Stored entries
::::::::::

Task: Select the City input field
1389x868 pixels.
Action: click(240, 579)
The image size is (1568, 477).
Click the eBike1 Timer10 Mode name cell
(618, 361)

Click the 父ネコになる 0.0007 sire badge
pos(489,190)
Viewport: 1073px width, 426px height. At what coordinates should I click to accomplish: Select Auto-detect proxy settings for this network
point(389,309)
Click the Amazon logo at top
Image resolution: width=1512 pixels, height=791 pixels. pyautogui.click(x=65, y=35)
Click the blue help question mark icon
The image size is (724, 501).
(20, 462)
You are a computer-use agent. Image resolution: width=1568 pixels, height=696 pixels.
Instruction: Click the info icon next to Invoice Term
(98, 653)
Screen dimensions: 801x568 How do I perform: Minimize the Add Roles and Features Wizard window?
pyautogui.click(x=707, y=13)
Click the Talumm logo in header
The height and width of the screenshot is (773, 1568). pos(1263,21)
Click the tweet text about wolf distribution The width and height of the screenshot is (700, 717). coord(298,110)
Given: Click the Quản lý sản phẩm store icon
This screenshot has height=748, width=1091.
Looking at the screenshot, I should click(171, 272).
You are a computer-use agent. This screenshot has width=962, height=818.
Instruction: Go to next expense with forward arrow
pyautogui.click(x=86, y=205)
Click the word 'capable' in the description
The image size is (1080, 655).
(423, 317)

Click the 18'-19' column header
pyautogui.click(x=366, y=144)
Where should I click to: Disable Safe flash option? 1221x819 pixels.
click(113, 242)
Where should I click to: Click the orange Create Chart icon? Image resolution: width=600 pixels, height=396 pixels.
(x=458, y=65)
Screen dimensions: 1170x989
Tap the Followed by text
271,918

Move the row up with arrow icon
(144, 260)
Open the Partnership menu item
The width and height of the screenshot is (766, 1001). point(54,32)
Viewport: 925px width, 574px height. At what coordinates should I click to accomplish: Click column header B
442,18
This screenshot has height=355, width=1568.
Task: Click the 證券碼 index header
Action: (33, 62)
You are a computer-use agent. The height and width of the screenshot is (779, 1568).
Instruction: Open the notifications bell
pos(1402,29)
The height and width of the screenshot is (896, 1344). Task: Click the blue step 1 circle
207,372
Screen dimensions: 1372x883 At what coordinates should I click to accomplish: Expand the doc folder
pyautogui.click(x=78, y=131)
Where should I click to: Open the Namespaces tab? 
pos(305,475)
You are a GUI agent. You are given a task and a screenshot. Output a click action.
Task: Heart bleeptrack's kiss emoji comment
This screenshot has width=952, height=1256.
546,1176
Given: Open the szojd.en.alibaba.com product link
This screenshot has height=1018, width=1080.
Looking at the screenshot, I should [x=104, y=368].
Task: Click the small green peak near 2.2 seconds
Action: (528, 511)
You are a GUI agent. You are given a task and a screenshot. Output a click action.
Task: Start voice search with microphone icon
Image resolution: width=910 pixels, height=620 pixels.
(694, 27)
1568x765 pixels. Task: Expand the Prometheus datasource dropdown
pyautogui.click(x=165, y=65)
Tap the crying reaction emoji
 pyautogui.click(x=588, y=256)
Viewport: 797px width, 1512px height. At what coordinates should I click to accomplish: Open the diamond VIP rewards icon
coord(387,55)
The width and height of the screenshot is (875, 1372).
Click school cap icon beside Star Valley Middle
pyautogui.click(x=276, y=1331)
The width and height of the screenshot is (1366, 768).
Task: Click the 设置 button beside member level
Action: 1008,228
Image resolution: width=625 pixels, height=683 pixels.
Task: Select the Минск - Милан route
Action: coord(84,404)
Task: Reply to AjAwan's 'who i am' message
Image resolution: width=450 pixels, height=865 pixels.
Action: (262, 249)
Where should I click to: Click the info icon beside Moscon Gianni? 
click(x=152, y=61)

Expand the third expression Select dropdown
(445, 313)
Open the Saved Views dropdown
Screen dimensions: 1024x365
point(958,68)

::::::::::

Task prompt – What lines of the preceding data include the string "computer"? Pull them out.

Response to the task –
You are a computer-use agent. Image resolution: width=1568 pixels, height=696 pixels.
You are a computer-use agent. This screenshot has width=962, height=818.
You are a computer-use agent. The height and width of the screenshot is (779, 1568).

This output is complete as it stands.